Mechanical Properties and Fracture Dynamics of Silicene Membranes
T. Botari, E. Perim, P. A. S. Autreto, A. C. T. van Duin, R. Paupitz, and D. S. Galvao

TL;DR
This paper investigates the mechanical properties and fracture behavior of silicene membranes using computational methods, revealing how edge structures and temperature influence their fracture patterns and stability.
Contribution
It provides new insights into silicene's mechanical response, including elastic constants, fracture mechanisms, and edge effects, through detailed simulations.
Findings
Silicene exhibits distinct fracture patterns based on edge morphology.
Temperature affects stress distribution and unbuckling mechanisms.
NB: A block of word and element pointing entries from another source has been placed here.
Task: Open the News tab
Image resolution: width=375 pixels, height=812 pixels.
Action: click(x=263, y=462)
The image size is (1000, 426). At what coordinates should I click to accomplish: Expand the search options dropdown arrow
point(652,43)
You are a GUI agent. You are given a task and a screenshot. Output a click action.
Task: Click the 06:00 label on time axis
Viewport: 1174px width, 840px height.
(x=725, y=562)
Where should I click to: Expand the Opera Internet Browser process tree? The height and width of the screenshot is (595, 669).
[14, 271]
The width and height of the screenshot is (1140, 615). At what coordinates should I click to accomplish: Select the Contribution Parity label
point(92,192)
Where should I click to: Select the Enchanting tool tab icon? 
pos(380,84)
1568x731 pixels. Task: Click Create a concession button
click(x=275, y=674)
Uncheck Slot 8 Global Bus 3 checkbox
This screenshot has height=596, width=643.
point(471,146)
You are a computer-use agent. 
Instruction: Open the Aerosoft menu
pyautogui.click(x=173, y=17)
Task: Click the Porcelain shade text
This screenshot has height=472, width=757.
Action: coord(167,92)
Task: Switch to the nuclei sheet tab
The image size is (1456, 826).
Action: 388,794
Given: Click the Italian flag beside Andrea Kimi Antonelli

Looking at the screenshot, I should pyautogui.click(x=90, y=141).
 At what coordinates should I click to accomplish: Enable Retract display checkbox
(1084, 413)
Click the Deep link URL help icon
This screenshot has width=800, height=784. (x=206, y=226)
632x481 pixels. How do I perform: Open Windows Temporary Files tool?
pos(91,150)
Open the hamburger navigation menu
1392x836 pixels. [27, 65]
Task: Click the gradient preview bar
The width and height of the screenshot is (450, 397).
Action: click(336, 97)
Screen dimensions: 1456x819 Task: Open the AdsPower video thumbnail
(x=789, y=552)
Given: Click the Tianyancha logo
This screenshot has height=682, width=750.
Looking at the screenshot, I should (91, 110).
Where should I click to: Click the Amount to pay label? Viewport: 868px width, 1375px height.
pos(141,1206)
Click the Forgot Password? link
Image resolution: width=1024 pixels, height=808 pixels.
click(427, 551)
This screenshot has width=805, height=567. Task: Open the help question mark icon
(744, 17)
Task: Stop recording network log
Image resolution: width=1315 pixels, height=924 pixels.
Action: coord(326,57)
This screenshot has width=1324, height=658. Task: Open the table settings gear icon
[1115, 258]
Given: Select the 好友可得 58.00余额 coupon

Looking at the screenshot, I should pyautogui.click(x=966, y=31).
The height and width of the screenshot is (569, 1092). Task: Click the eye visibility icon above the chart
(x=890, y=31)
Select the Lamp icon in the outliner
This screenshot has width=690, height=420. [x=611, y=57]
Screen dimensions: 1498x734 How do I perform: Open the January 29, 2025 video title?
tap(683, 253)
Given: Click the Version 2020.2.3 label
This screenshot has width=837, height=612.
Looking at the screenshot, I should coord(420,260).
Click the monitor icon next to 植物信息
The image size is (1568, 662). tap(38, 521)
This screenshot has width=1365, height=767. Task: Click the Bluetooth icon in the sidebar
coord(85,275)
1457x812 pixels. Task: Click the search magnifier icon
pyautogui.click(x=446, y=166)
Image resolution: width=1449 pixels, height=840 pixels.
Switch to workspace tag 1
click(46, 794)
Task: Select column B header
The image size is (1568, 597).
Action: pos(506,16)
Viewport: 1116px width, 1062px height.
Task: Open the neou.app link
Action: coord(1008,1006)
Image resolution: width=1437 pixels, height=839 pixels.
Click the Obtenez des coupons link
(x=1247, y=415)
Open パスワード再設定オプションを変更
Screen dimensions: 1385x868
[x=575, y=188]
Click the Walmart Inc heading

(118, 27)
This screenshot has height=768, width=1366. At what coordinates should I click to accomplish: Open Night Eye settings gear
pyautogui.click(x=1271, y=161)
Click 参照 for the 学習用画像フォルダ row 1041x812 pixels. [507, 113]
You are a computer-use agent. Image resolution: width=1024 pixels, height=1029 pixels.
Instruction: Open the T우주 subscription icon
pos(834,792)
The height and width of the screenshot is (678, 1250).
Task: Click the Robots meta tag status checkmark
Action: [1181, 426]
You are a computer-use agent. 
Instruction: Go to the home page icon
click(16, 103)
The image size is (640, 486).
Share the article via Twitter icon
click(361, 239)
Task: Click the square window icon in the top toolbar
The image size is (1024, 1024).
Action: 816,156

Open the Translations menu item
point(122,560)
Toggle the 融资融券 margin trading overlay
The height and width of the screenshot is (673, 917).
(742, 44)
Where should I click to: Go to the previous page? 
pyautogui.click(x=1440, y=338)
Elastic constants of silicene are characterized through simulations.
Abstract
As graphene became one of the most important materials today, there is a renewed interest on others similar structures. One example is silicene, the silicon analogue of graphene. It share some the remarkable graphene properties, such as the Dirac cone, but presents some distinct ones, such as a pronounced structural buckling. We have investigated, through density functional based tight-binding (DFTB), as well as reactive molecular dynamics (using ReaxFF), the mechanical properties of suspended single-layer silicene. We calculated the elastic constants, analyzed the fracture patterns and edge reconstructions. We also addressed the stress distributions, unbuckling mechanisms and the fracture dependence on the temperature. We analysed the differences due to distinct edge morphologies, namely zigzag and armchair.